PERSONAL DETAILS OF THE OFFENDER
21 The offender is aged thirty-eight years. He has extensive disabilities associated with the cerebral palsy from which he suffers. He is on a disability support pension. He resides with his sister and, until recently, a twenty-four year old nephew. He has no prior convictions; which is an important matter.
22 Certificates of achievement were also tendered (exhibit S13), indicating that the offender has attempted to better himself in the recent past and pursued interests in matters of animal welfare and training.
ORAL EVIDENCE
23 The offender gave evidence and confirmed virtually all the material contained in the tendered documents.
24 He said he knew that what he was doing was wrong. He said he could not stop. It was “like a drug”. He would stop for a few days and then access the material again. He was relieved when the police came. He did not want to live like that anymore.
25 He admitted that some of the videos he watched contained sexual acts. He did not try to delete all these videos. There were folders of material on his desktop.
26 He said he was aware of the shock these matters had been to his family. The offender said he was particularly fearful of imprisonment and that he was defenceless. A drunk had attacked him 18 years ago when he was on a walking stick and on another occasion. The offender said he wished to get involved in the Spastic Centre. He intends to continue treatment with Dr Powell, which I will refer to later. He said, and I accept, that he would continue with that treatment. He said he believed his treatment with Dr Powell has stopped him from looking at pornographic material anymore.
27 Mr Gibb told the Forensic Psychology Service (exhibit S8) that he had never had an intimate relationship with another person. He had a very close relationship with his mother, which was one of strong dependence. Once she died, he experienced great difficulty in coping and developed a sense of abandonment. He turned to pornography and masturbation as a coping mechanism. What started out as a “general curiosity” for child pornography soon developed into an addiction. The risk factors for Mr Gibb were times when he felt emotional stress, isolated and when he was alone in front of his computer.
PROBATION AND PAROLE REPORT - 19 JUNE 2009 (EXHIBIT S3)
28 The report indicated that Mr Gibbs was adopted by his current family who included, on his description, “loving and great parents”. He resided in the home until his mother died last year. His sisters were present in court and were shocked to hear of their brother’s offences. They have rallied around him to provide him with their support.
EDUCATION
29 The offender attended the Spastic Centre in Mosman where he obtained his Year Ten School Certificate. He has worked temporarily as a cleaner for some limited periods.
30 The report paints the picture of the offender as a lonely man who has been unable to form a normal relationship with the opposite sex because of his disabilities. He became involved with adult pornography and was then exposed to child pornography, which brought him before the court. His oral evidence was to the effect that the initial exposure was accidental. However, clearly, his later usage was deliberate and continual.

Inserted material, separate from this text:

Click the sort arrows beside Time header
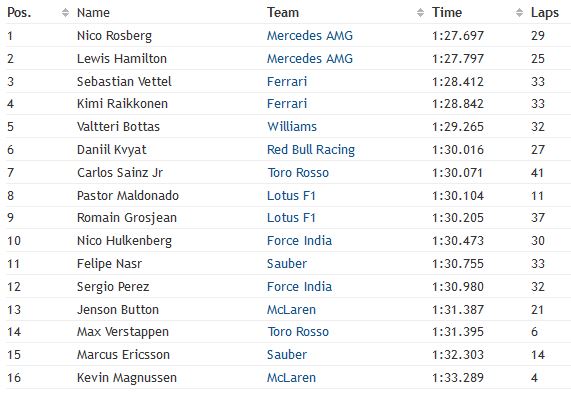Image resolution: width=571 pixels, height=393 pixels. (519, 13)
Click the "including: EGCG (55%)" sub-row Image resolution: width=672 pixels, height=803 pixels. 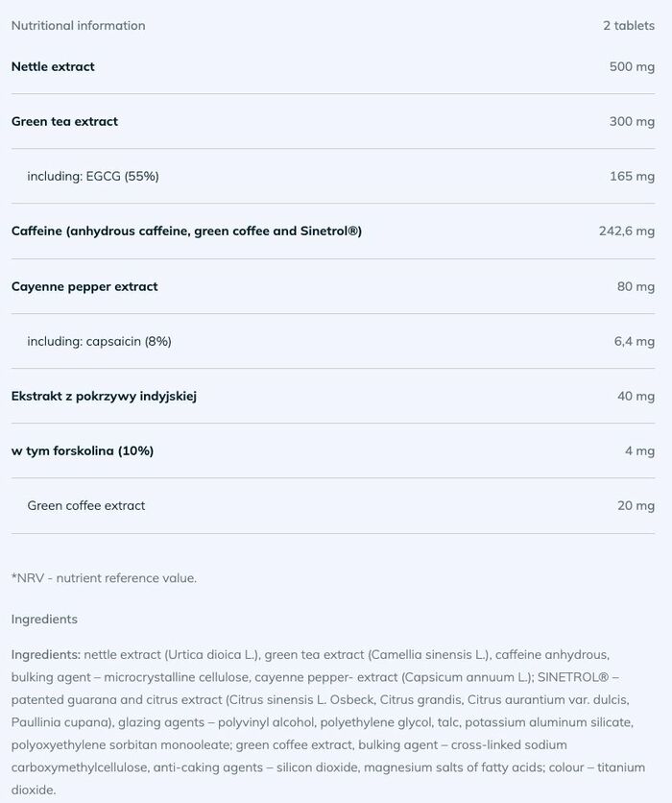[x=92, y=176]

HEALTH/MENTAL HEALTH ISSUES: REPORT OF DR ZEMAN - 12 FEBRUARY 2009 (EXHIBIT S5)
31 I have had regard to the report of Dr Zeman of 12 February 2009 (exhibit S5). Dr Zeman is a medical practitioner and consultant in rehabilitation medicine. He said that Mr Gibb is a significantly physically disabled man with impaired mobility and deformities which will deteriorate over time over the next ten years until he is ultimately permanently wheelchair bound. His speech is affected but he is able to engage and comprehend discussion although, as noted elsewhere, he has a severe stutter. That was evident while giving his oral evidence.
32 Dr Zeman noted that the offender has difficulties in walking too far and is not able to carry anything while using a walking stick. He has some difficulties in communicating verbally and would not be able to call out for assistance in emergencies or if attacked. He is five foot, one inch in height and is of slight build, about 77 kilos in weight.
REPORT FROM PASTORAL COUNSELLING INSTITUTE: SEX OFFENDER ISSUES
33 Relevantly noted in the report dated 10 June 2009 (exhibit S4) that Mr Gibb demonstrated very little insight into his behaviour initially. He has only just begun to grasp what his behaviour reveals about his personality. Since then, he has indicated a willingness to address the issues raised in that report.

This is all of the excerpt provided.